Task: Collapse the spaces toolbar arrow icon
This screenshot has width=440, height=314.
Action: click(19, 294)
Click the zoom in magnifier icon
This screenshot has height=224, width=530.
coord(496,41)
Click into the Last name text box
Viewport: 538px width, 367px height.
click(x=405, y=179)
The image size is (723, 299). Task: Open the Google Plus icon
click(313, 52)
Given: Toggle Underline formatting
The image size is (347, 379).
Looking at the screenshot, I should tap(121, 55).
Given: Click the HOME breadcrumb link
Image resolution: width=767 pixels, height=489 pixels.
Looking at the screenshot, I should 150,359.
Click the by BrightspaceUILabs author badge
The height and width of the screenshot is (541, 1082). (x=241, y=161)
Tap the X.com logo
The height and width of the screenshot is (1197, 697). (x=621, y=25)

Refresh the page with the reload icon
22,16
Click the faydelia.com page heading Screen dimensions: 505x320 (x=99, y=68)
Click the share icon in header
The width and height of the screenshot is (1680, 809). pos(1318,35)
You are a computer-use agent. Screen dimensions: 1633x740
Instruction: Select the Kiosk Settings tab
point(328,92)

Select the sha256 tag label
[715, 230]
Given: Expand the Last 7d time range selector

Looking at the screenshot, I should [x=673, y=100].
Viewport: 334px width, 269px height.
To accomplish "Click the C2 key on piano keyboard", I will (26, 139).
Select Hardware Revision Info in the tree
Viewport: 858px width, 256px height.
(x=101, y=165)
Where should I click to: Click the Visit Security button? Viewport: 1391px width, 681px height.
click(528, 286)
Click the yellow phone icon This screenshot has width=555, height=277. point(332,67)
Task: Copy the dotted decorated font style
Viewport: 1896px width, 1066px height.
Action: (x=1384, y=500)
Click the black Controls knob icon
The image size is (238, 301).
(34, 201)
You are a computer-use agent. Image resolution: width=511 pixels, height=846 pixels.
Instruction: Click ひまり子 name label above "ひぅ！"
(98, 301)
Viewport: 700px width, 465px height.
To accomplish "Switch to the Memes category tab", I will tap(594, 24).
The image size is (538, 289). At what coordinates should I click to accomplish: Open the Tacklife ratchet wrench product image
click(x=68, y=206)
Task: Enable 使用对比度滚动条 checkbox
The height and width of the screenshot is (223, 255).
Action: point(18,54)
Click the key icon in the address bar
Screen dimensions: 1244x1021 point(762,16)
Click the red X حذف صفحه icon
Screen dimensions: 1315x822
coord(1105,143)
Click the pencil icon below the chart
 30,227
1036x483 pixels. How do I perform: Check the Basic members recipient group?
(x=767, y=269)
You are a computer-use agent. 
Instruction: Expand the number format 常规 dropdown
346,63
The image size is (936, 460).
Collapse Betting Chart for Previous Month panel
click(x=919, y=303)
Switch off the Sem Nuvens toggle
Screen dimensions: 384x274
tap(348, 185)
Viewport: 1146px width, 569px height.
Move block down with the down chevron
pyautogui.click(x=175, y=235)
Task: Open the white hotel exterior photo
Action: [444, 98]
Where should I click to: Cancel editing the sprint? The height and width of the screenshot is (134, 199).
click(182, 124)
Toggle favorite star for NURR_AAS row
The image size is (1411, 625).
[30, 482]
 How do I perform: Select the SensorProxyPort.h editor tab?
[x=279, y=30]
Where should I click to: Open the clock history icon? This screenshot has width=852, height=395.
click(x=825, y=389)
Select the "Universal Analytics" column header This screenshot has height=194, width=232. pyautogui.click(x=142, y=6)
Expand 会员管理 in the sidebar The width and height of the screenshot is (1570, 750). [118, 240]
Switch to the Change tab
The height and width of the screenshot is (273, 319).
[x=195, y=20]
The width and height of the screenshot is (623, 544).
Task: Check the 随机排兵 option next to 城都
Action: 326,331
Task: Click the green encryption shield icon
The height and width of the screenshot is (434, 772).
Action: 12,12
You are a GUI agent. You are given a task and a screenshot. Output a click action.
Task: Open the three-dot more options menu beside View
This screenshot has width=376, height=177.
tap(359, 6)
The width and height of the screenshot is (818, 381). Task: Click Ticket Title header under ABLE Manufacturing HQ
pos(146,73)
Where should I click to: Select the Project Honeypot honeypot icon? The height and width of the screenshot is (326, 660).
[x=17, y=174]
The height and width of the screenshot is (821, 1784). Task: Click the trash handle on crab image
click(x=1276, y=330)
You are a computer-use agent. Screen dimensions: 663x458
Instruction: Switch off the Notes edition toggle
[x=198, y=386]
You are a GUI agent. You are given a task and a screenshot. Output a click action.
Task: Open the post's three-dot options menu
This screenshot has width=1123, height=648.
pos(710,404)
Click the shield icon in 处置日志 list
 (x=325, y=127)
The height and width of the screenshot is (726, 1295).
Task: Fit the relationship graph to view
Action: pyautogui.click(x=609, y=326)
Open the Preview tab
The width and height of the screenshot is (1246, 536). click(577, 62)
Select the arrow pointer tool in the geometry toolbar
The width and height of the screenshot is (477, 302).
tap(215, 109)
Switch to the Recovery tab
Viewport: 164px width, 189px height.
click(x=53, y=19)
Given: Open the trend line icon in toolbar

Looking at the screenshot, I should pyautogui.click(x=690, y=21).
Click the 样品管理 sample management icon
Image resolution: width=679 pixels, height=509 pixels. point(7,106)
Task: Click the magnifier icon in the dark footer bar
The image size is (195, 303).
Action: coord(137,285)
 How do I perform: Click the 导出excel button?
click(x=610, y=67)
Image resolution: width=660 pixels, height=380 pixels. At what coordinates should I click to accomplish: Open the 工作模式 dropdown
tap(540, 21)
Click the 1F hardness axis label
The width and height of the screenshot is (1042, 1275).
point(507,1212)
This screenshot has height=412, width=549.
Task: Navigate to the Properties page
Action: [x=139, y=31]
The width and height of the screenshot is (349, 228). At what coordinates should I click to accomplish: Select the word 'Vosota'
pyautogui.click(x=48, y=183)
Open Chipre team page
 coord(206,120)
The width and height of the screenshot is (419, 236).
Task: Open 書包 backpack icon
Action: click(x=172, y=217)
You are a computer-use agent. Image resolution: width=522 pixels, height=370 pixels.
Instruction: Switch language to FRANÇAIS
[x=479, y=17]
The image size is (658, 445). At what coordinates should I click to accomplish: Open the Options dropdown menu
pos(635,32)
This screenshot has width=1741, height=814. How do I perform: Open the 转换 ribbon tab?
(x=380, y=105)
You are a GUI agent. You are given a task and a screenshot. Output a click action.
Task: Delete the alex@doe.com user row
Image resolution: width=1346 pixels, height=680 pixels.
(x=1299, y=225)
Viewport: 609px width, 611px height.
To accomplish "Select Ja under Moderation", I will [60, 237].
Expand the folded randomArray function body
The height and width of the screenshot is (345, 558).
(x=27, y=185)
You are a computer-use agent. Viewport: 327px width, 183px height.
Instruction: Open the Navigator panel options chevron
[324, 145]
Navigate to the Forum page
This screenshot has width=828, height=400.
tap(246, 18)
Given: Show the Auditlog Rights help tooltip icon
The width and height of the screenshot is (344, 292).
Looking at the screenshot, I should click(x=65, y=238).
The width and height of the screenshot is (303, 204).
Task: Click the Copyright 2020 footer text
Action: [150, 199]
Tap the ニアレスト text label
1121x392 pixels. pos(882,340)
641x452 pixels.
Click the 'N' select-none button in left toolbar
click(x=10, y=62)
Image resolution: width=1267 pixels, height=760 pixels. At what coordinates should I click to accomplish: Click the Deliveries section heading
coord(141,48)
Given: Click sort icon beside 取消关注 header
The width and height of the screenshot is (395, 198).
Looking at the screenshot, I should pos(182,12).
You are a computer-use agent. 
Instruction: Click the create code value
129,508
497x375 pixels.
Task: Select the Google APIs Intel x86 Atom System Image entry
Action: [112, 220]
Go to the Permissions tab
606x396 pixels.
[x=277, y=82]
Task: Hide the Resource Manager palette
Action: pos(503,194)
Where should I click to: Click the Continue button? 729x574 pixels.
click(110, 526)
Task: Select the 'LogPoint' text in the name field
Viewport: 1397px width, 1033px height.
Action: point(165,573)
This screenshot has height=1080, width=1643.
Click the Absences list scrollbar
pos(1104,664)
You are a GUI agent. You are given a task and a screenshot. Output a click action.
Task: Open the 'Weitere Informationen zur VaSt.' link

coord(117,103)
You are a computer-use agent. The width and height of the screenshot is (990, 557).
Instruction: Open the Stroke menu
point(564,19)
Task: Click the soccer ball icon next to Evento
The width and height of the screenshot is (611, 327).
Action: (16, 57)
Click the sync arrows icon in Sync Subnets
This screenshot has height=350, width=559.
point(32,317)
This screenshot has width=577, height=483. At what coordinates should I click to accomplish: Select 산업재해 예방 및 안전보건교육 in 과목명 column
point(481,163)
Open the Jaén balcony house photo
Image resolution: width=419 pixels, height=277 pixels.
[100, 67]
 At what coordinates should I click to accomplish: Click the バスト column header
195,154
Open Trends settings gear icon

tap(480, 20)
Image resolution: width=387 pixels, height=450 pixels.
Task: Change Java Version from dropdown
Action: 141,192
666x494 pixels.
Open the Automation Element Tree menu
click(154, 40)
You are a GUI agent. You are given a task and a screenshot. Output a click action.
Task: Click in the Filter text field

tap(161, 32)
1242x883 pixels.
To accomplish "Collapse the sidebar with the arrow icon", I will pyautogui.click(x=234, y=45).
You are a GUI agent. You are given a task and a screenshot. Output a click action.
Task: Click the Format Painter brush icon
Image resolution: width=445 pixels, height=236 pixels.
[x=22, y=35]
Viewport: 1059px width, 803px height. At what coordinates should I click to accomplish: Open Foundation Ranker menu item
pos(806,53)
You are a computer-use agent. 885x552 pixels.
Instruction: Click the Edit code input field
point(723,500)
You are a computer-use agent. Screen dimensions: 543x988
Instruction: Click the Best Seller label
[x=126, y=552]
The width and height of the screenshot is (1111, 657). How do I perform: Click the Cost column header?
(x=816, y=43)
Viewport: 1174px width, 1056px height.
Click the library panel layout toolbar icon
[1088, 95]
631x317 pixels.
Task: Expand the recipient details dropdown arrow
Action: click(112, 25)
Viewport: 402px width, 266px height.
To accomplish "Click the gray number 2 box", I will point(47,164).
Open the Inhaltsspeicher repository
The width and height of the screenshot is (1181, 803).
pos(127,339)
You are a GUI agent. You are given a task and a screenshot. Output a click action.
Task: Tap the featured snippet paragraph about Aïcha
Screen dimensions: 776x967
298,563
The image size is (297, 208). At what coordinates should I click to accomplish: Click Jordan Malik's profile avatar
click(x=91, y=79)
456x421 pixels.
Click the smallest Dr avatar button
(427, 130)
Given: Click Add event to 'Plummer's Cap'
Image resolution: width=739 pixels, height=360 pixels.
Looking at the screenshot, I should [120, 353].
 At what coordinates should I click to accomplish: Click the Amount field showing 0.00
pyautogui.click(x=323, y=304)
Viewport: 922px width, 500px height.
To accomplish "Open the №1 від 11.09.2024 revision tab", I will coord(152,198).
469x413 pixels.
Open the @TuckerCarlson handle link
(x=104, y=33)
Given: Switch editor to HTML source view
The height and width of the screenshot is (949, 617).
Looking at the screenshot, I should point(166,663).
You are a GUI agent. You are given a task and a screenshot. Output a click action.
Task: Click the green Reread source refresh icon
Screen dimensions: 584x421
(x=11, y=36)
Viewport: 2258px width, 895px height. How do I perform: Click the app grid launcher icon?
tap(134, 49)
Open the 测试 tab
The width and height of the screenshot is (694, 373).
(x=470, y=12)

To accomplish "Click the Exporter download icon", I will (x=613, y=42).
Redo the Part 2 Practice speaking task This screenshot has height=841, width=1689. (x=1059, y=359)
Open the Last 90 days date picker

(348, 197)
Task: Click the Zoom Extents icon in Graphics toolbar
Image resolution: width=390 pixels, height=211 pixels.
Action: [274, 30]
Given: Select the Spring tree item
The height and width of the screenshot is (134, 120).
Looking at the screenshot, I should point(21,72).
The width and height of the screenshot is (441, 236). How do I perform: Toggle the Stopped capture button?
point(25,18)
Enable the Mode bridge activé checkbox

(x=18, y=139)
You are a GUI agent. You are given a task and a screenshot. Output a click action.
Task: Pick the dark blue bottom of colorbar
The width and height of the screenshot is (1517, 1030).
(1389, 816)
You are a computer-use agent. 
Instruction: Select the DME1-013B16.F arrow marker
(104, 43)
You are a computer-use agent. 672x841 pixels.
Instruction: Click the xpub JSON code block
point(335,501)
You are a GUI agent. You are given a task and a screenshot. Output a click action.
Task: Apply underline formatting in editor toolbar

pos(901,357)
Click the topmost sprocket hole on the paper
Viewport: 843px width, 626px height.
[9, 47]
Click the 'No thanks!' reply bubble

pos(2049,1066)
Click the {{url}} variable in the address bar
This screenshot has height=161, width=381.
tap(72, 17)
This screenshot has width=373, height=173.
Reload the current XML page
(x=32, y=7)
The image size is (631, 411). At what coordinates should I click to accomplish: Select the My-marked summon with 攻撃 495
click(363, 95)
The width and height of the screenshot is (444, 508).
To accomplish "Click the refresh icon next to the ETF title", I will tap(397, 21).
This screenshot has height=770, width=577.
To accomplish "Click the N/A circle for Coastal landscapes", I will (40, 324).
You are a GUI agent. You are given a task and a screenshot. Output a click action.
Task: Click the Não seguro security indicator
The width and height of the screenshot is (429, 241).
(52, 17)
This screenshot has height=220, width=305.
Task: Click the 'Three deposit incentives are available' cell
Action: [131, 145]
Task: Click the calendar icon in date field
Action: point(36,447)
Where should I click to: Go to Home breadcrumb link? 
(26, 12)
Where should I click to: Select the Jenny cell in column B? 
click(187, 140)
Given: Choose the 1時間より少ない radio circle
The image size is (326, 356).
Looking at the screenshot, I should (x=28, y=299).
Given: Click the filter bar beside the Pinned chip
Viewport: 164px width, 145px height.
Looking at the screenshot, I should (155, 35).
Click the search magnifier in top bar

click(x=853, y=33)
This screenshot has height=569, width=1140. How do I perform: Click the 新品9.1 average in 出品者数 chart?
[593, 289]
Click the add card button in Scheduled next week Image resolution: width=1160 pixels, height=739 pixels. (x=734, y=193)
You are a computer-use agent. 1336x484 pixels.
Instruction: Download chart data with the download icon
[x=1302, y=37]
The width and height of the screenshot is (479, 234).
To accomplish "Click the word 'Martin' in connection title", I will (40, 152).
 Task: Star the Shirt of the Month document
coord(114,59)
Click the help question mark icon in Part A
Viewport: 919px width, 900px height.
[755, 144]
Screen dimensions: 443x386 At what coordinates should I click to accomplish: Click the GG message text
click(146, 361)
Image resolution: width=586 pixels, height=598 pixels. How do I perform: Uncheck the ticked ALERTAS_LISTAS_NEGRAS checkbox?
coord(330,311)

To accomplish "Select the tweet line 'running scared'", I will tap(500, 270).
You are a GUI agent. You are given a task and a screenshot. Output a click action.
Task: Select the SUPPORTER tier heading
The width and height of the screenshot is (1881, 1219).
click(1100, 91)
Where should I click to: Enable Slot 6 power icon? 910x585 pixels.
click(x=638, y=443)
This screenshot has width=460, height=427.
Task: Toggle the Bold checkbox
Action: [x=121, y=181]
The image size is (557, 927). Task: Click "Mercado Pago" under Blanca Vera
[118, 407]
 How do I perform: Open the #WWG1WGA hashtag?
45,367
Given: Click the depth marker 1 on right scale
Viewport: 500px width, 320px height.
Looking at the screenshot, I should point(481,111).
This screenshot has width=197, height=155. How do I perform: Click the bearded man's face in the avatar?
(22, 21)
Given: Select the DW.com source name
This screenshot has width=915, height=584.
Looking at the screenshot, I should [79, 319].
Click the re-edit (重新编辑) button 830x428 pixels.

++++++++++

● EXERCISE DESCRIPTION: Nothing but the lines above from the one containing "You are a computer-use agent. 885x552 pixels." through the one containing "Open the 测试 tab" should appear in the answer, each repeated exactly.

● SOLUTION:
You are a computer-use agent. 885x552 pixels.
Instruction: Click the Edit code input field
point(723,500)
You are a computer-use agent. Screen dimensions: 543x988
Instruction: Click the Best Seller label
[x=126, y=552]
The width and height of the screenshot is (1111, 657). How do I perform: Click the Cost column header?
(x=816, y=43)
Viewport: 1174px width, 1056px height.
Click the library panel layout toolbar icon
[1088, 95]
631x317 pixels.
Task: Expand the recipient details dropdown arrow
Action: click(112, 25)
Viewport: 402px width, 266px height.
To accomplish "Click the gray number 2 box", I will point(47,164).
Open the Inhaltsspeicher repository
The width and height of the screenshot is (1181, 803).
pos(127,339)
You are a GUI agent. You are given a task and a screenshot. Output a click action.
Task: Tap the featured snippet paragraph about Aïcha
Screen dimensions: 776x967
298,563
The image size is (297, 208). At what coordinates should I click to accomplish: Click Jordan Malik's profile avatar
click(x=91, y=79)
456x421 pixels.
Click the smallest Dr avatar button
(427, 130)
Given: Click Add event to 'Plummer's Cap'
Image resolution: width=739 pixels, height=360 pixels.
Looking at the screenshot, I should [120, 353].
 At what coordinates should I click to accomplish: Click the Amount field showing 0.00
pyautogui.click(x=323, y=304)
Viewport: 922px width, 500px height.
To accomplish "Open the №1 від 11.09.2024 revision tab", I will coord(152,198).
469x413 pixels.
Open the @TuckerCarlson handle link
(x=104, y=33)
Given: Switch editor to HTML source view
The height and width of the screenshot is (949, 617).
Looking at the screenshot, I should point(166,663).
You are a GUI agent. You are given a task and a screenshot. Output a click action.
Task: Click the green Reread source refresh icon
Screen dimensions: 584x421
(x=11, y=36)
Viewport: 2258px width, 895px height. How do I perform: Click the app grid launcher icon?
tap(134, 49)
Open the 测试 tab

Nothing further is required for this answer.